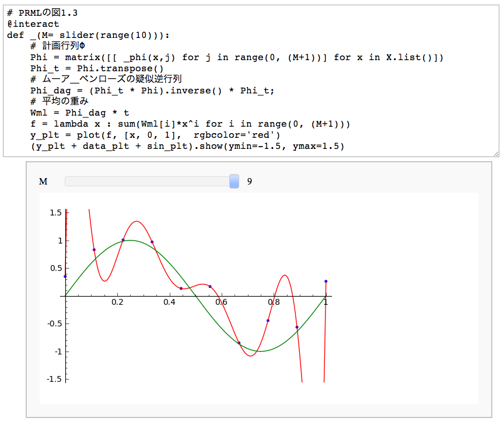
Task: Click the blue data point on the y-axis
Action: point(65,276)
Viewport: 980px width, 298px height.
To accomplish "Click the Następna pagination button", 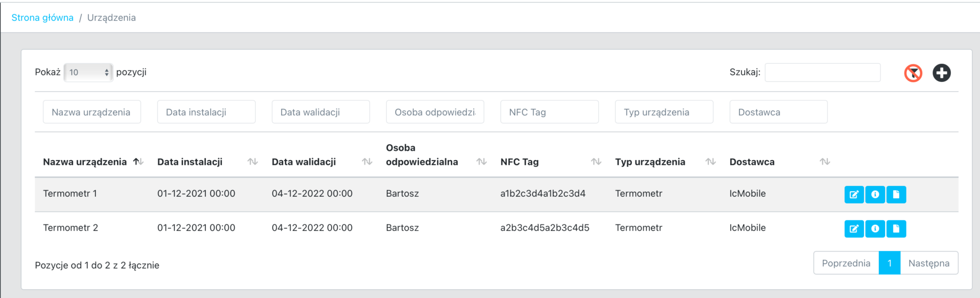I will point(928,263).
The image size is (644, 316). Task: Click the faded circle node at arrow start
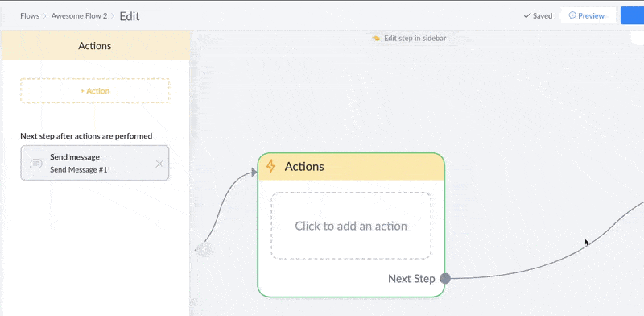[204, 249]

====

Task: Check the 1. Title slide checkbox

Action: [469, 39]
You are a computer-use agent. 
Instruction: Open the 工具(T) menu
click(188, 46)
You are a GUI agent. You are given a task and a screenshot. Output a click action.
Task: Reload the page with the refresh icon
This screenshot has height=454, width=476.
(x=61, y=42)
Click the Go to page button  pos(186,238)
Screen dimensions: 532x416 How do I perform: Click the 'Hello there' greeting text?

====

- [Work request] Your answer must be the lines above from the one containing "Task: Reload the page with the refresh icon" to the one containing "Screen dimensions: 532x416", both included, restated word for word.

- [Result for this task]
Task: Reload the page with the refresh icon
This screenshot has height=454, width=476.
(x=61, y=42)
Click the Go to page button  pos(186,238)
Screen dimensions: 532x416 How do I perform: Click the 'Hello there' greeting text?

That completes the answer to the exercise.